● **EXERCISE DIRECTIONS**
Omitting the pictures, output all of the records precisely as written.

● **DATA TO PROCESS**
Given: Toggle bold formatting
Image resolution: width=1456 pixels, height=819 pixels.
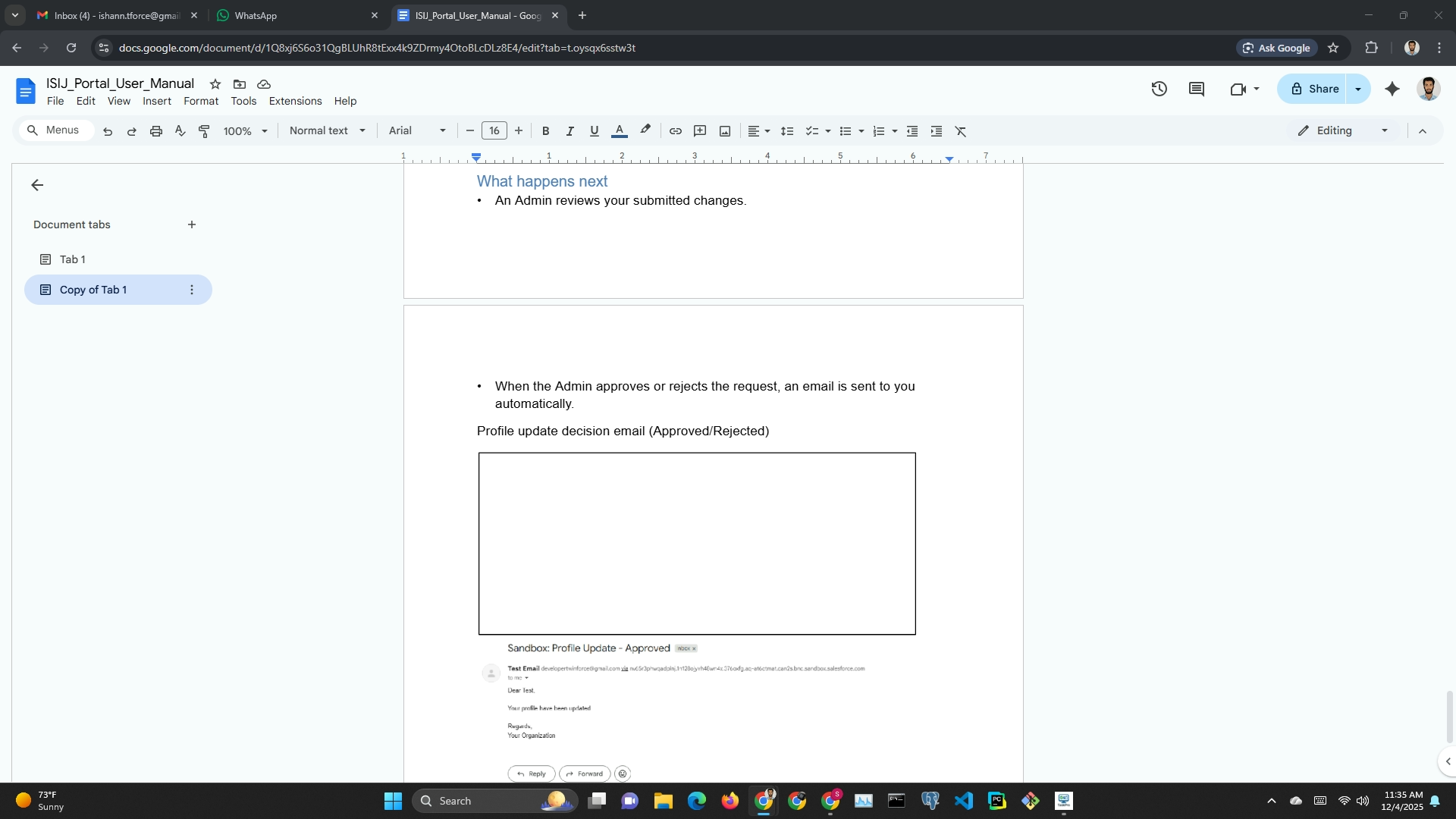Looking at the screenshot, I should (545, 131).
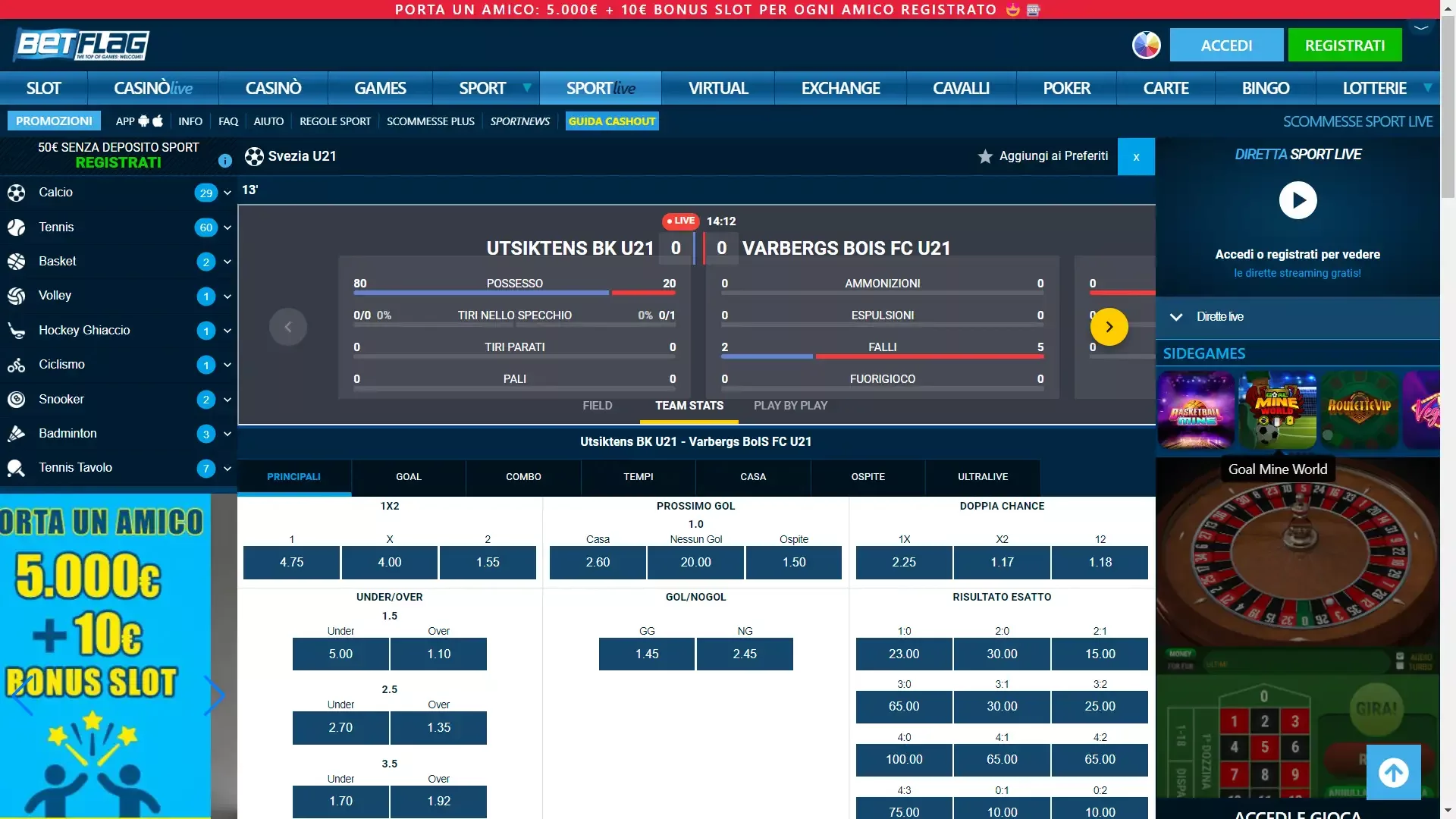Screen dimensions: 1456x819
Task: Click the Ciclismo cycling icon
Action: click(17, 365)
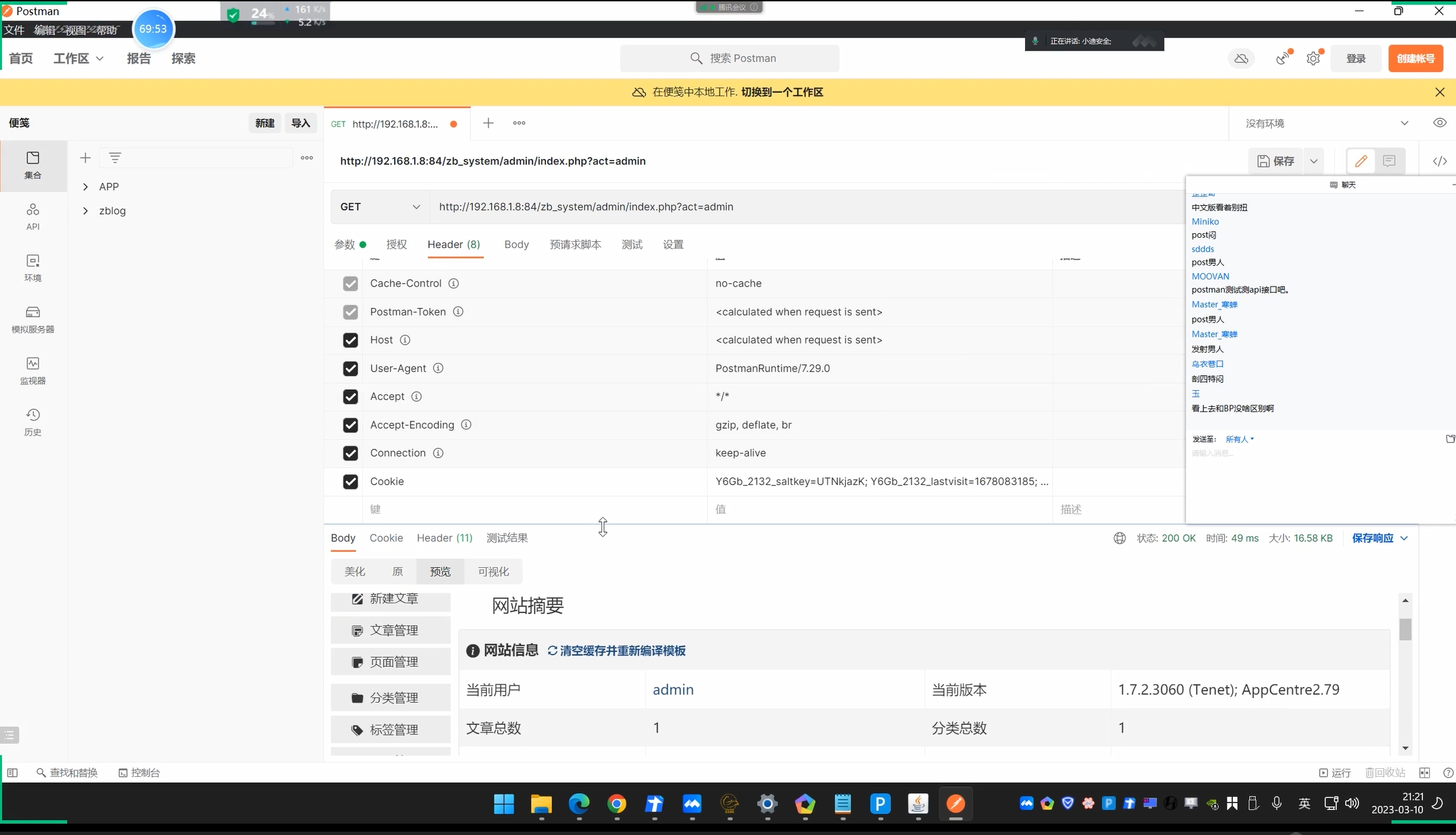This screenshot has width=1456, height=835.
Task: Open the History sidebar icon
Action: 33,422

● **SOLVED PROBLEM**
Given: Toggle bold formatting
Image resolution: width=1456 pixels, height=819 pixels.
Looking at the screenshot, I should (545, 131).
Screen dimensions: 1456x819
Task: Click the Ciclismo cycling icon
Action: click(17, 365)
This screenshot has width=1456, height=835.
Task: Open the History sidebar icon
Action: 33,422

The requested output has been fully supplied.